Domain0 is the priviledged os, Linux, running and its job is to manage the hypervisor type 1 and its so called "guest virtual machines" or DomainU which are created from there. Each guest os believes to be running alone of the hardware due to the fact that the hypervisor type 1 ensures all calls to the hardware are routed properly. Architectures like TrustedZone offer multiple sets os registers involved in executing calls by drivers of the guest os to the hardware. To achieve this You have an additional level of privilege that alone is entitled to use the "TrustedZone" hardware resources, while the privileged Linux drivers do operate at a priviledge level between the level 2 used for trustedZone and the none priviledged user applications.
Now Docker and the container functionality it offers uses a Linux Kernel, that is part of the Docker engine. Containers are a structure that contains all it needs to execute the application it contains, allowing to move the applications within its container to any environment that supports and executes Docker. Its isolation is more like the one we know exists for applications in an os like Windows or Linux.
Now it is interesting to tell you, that Docker exists native in Windows 10 Pro and Enterprise versions of Windows only. And I did find it also interesting that Docker for Windows includes a Linux Kernel! By the way, Intel also offers its virtualization support as it was the dominant CPU for Servers over decades and so their knowledge of virtualization is very mature as is this true for Microsoft.
Containers blends beautifully to the "Micro Systems" software concept, where containers are the receptacle for a micro service.

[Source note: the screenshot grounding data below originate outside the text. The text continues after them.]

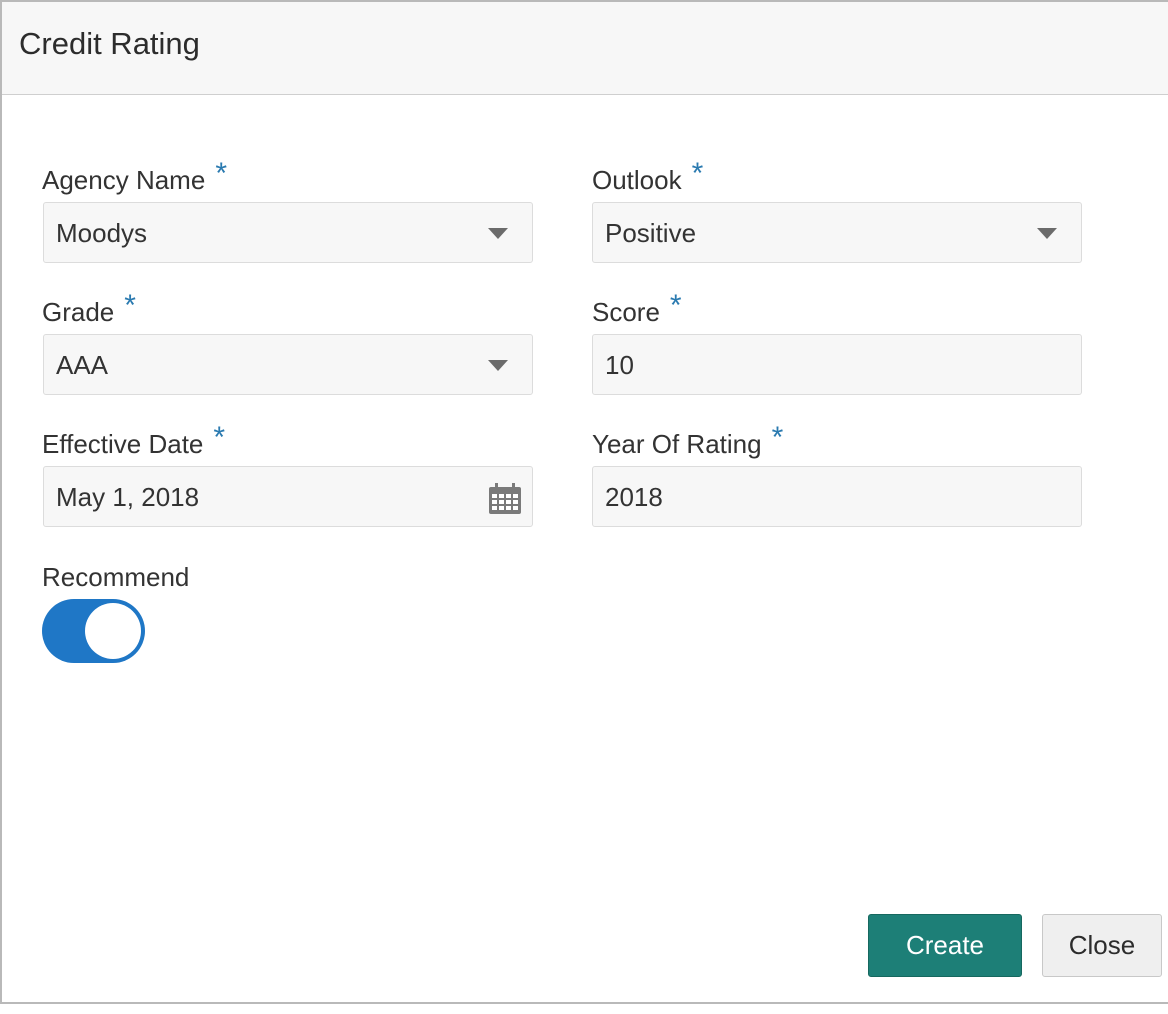 The image size is (1168, 1014). Describe the element at coordinates (945, 946) in the screenshot. I see `create-button: Create` at that location.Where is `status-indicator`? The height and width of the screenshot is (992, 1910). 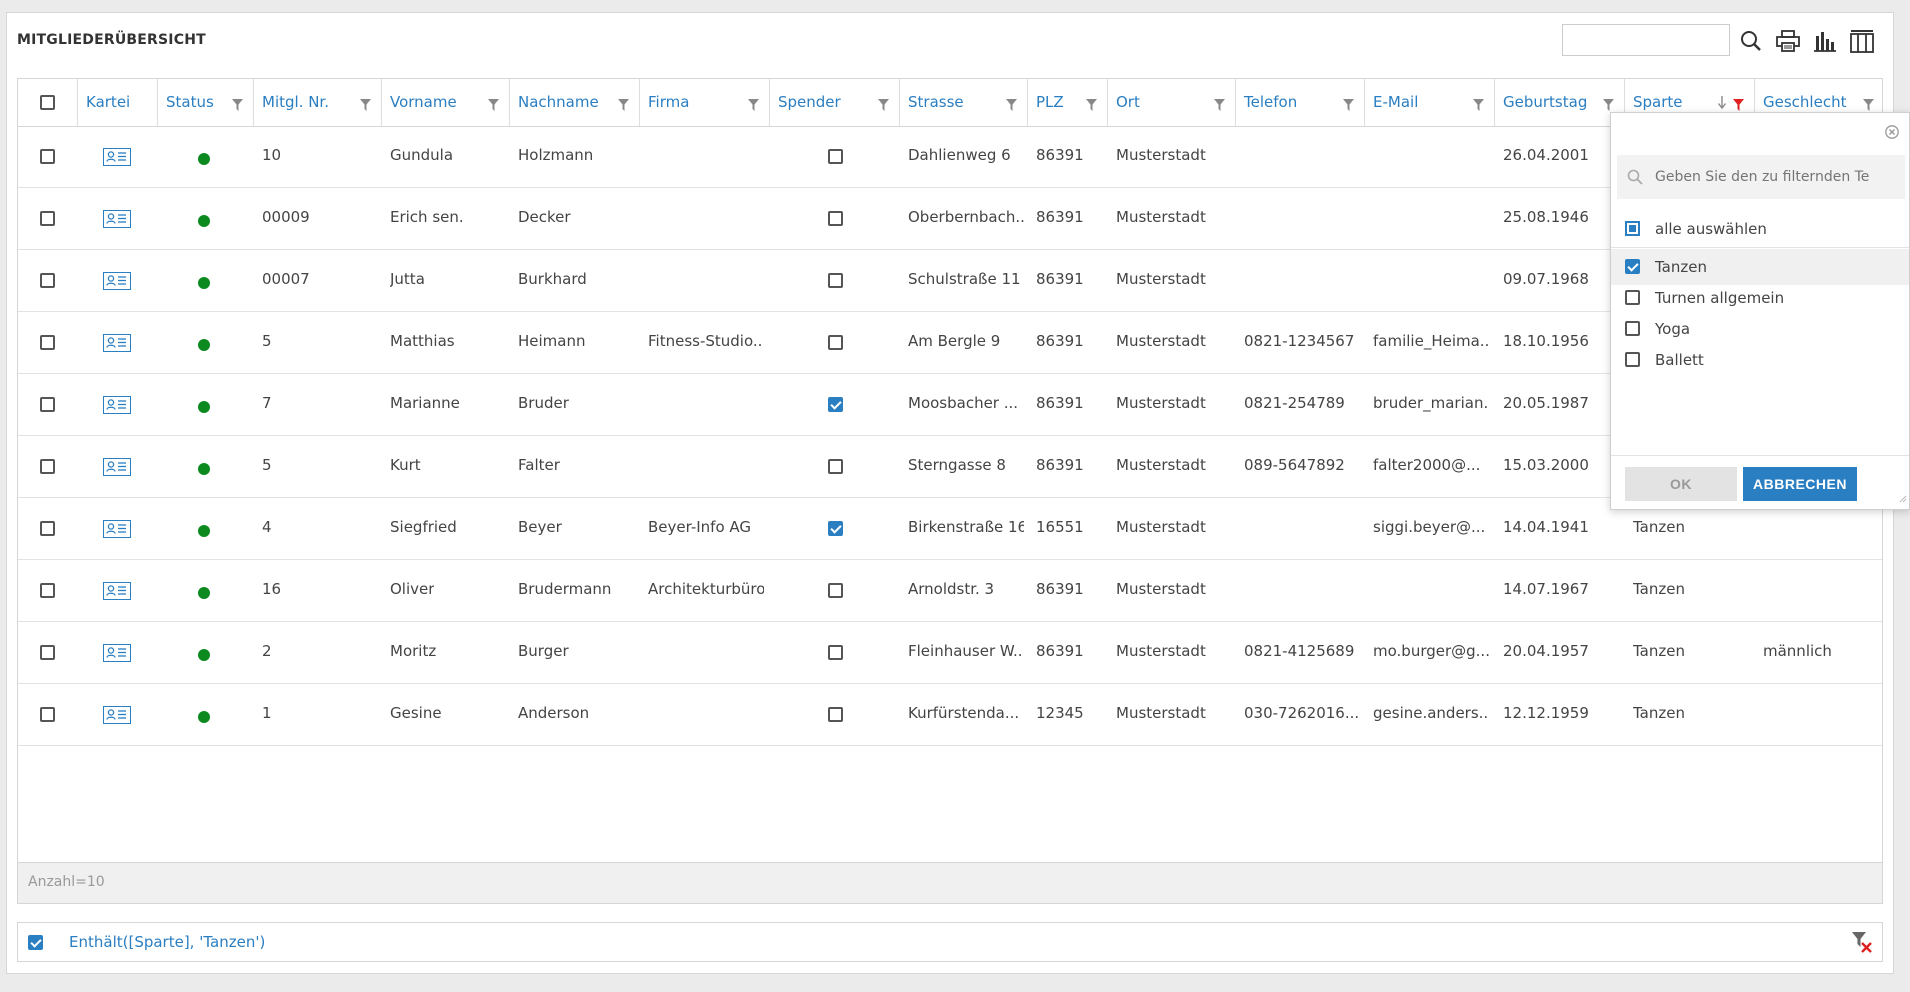 status-indicator is located at coordinates (204, 159).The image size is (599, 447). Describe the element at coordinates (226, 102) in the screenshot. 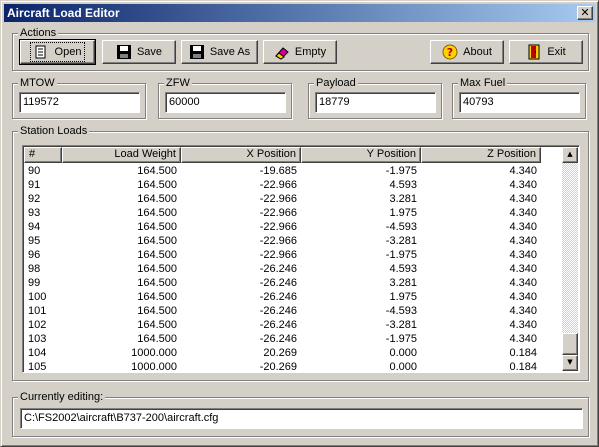

I see `zfw-field: 60000` at that location.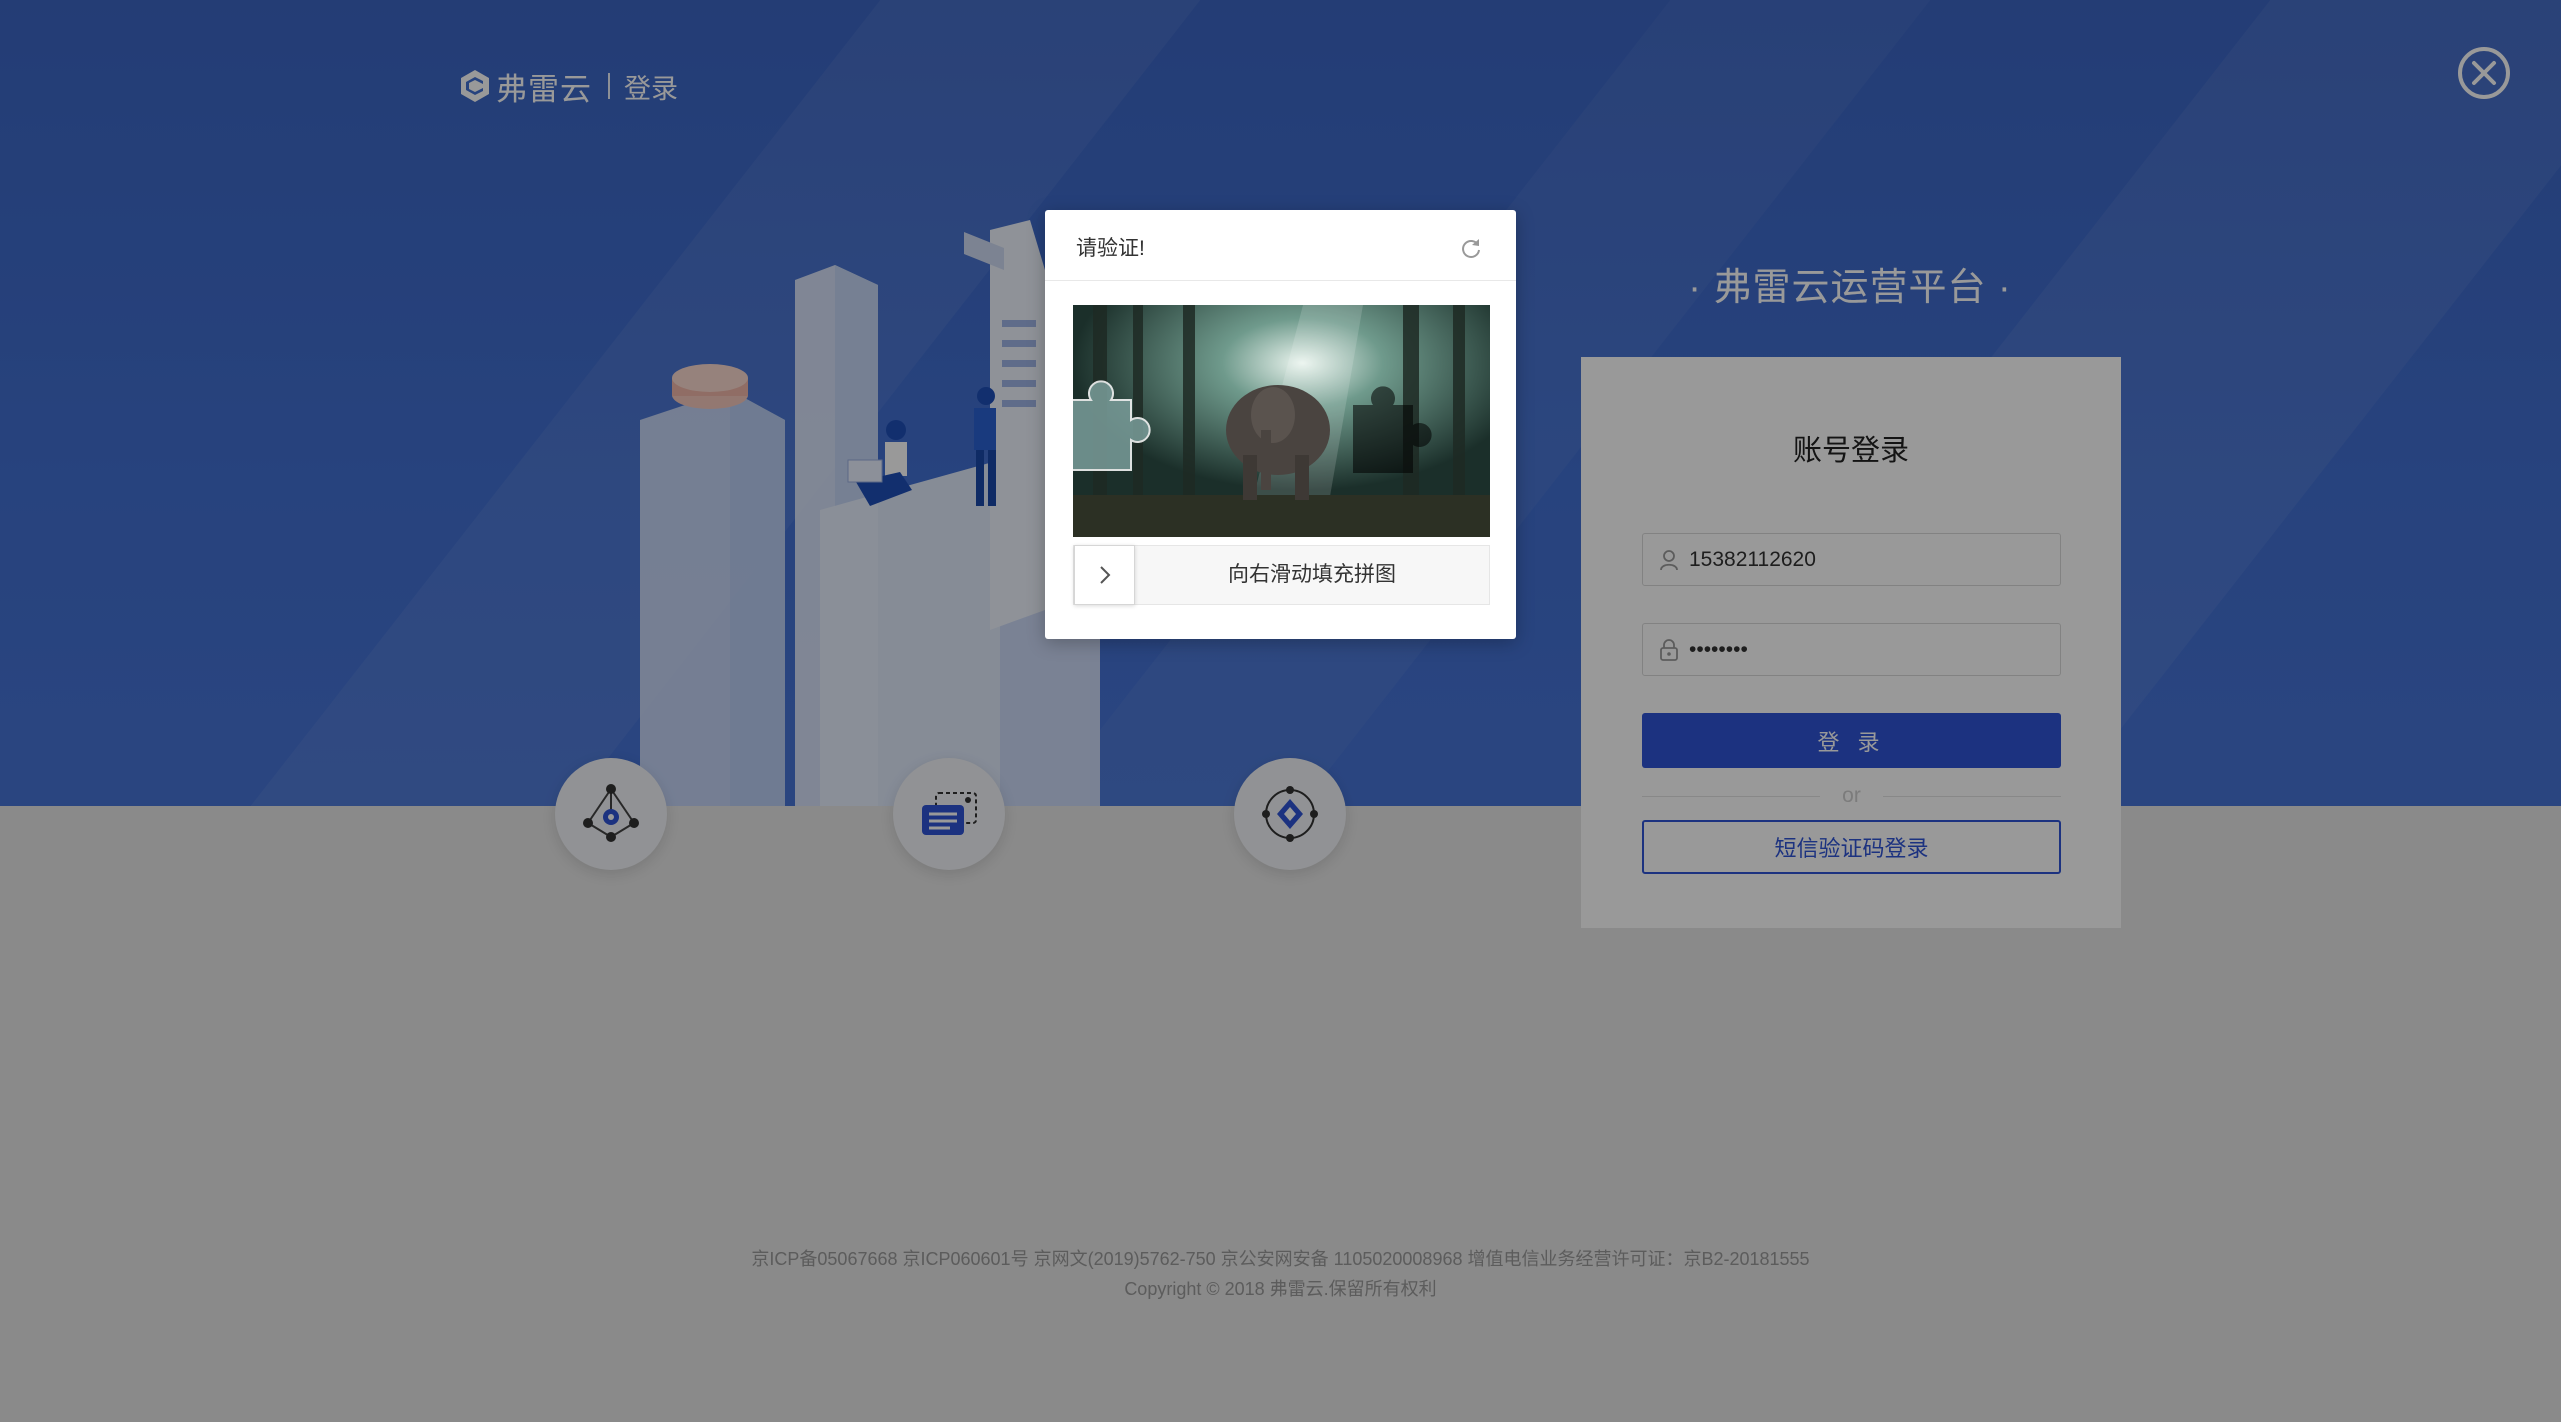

For us more interested in the electronics and so into deeply embedded systems the fact that containers demand far less system resources than it is the case of virtualization, as I described above! Also real time behavior benefits from it. It just takes a couple of minutes after installing Docker environment on your host machine with Windows and create a container and have it implement a "Hello World" application. This makes it worth to look into it!
So my personal goal to achieve the smallest possible vulnerability in my experiments goes a "hybrid" approach, by the way that is what is currently pursued to combine the benefits of virtualization and containerization! Learning about containers and about Linux and virtualization it becomes evident that by setting up the parameters of the containers and virtualization not to have the default values allows to achieve the best value possible for the vulnerability of the setup for my experiments:
I do work on my host machine running Windows 10 Pro using a virtual machine in which I do execute Docker that has a Linux Kernel. This host machine communicates with my experiment setups via WLAN to Raspis with a IP address stores on a DNS Server. As you can get Raspis for a 2 digit cost they do not increase my costs for experiments in a critical way, but allow me to benefit from the vulnerability limiting effect from working in a Linux environment and the tools presented here. From each of the Raspis I do access vial GPIO communication with ARDUINO or similar controllers like those from NXP of those integrated into the Trinamic IDE for stepper motors.
I hope I have been able to present and share with you the fact that learning Linux is not difficult, but to use hardware with Linux connected to the Internet demands, in my personal opinion having suffered serious consequences, to learn how to setup Linux and use it in a as safe as possible way. I hope I have been able to present the 2 concepts which in my opinion combined make it as expensive as it can be to potential attackers. Not really having anything economically valuable available, the effort to attack me successful would be hard to justify! I do plan to use the topics addressed in my experiments in a model sail boat I am working on. So the connectivity available today and the revolutionary evolution that the technologies related have due to IoT, IIoT, autonomous cars and many more areas have convinced me to invest in learning how to work with as little as possible vulnerability.